Más adelante, los acantilados de Kerry merecen el dinero que dejas en caja (el camino del mirador es de pago), y además permite –con permiso de las nubes- la observación de las islas Skellig, farallón de rocas verticales que alberga el monasterio más remoto de Irlanda; el promontorio más elevado es Skellig Michael, hermanado en nombre, forma y espectacularidad con su homónimo francés, el Mount Saint-Michel. Escenario de las dos últimas películas de la saga Star Wars, este solitario peñasco está viviendo tiempos de interés acrecentado, y los barcos que zarpan hacia allí suelen ir completos.

Islas skellig.

Algo más al norte, la isla de Valentia está tan próxima al continente, que en uno de sus extremos construyeron un puente para enlazarla con Portmagee; en el otro lado, es posible volver a tierra con un pequeño ferry-lanzadera, y así evitar deshacer camino. Valentia mide 11 kilómetros de longitud, y sólo tiene un mínimo pueblo (Knighstown), que sin embargo tiene el honor de ser el lugar habitado más occidental de Europa. Hasta Valentia también llegó, en 1866, el primer cable submarino que conectaba con el continente americano, y que facilitó por vez primera la inmediatez de las comunicaciones entre dos mundos separados por un inacabable océano que era necesario navegar para llevar las noticias. El mencionado cable estuvo dando servicio exactamente cien años, hasta 1966.

Antes de abandonar la península de Iveragh, es imprescindible recorrer el “Gap of Dunloe”, carretera que bordea el parque nacional de Killarney, y muy probablemente uno de los mejores recuerdos que el viajero se llevará de esta parte de Irlanda; tiene unos 20 kilómetros deliciosamente retorcidos, y atraviesa Macgillycuddy’s Reeks, la cadena montañosa más alta del país. A partir del pub de Kate Kearney –donde según dicen, antaño se servía un whisky casero tan delicioso como ilegal-, la carretera se estrecha al máximo y se atiborra de coches de caballos, ciclistas y excursionistas a pie: todos ellos han conseguido que, en una carretera asfaltada, sobren precisamente los automóviles.

Gap of dunloe.

__Extracto de datos__.
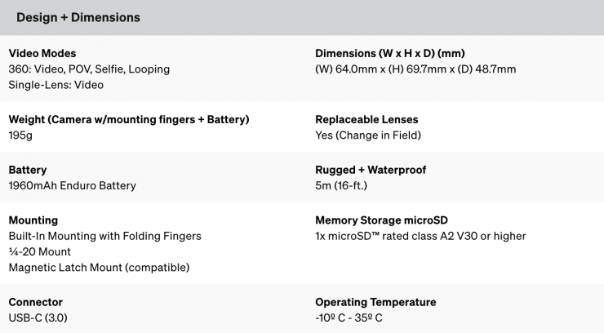Select the Weight heading with mounting fingers
604x333 pixels.
[x=128, y=120]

__Qué harás__. Vuelve a escribir, sin ningún cambio, el pasaje del fragmento sobre la costa de Kerry que empieza con las palabras "Antes de abandonar" y termina con "precisamente los automóviles.".

__Resultado del ejercicio__.
Antes de abandonar la península de Iveragh, es imprescindible recorrer el “Gap of Dunloe”, carretera que bordea el parque nacional de Killarney, y muy probablemente uno de los mejores recuerdos que el viajero se llevará de esta parte de Irlanda; tiene unos 20 kilómetros deliciosamente retorcidos, y atraviesa Macgillycuddy’s Reeks, la cadena montañosa más alta del país. A partir del pub de Kate Kearney –donde según dicen, antaño se servía un whisky casero tan delicioso como ilegal-, la carretera se estrecha al máximo y se atiborra de coches de caballos, ciclistas y excursionistas a pie: todos ellos han conseguido que, en una carretera asfaltada, sobren precisamente los automóviles.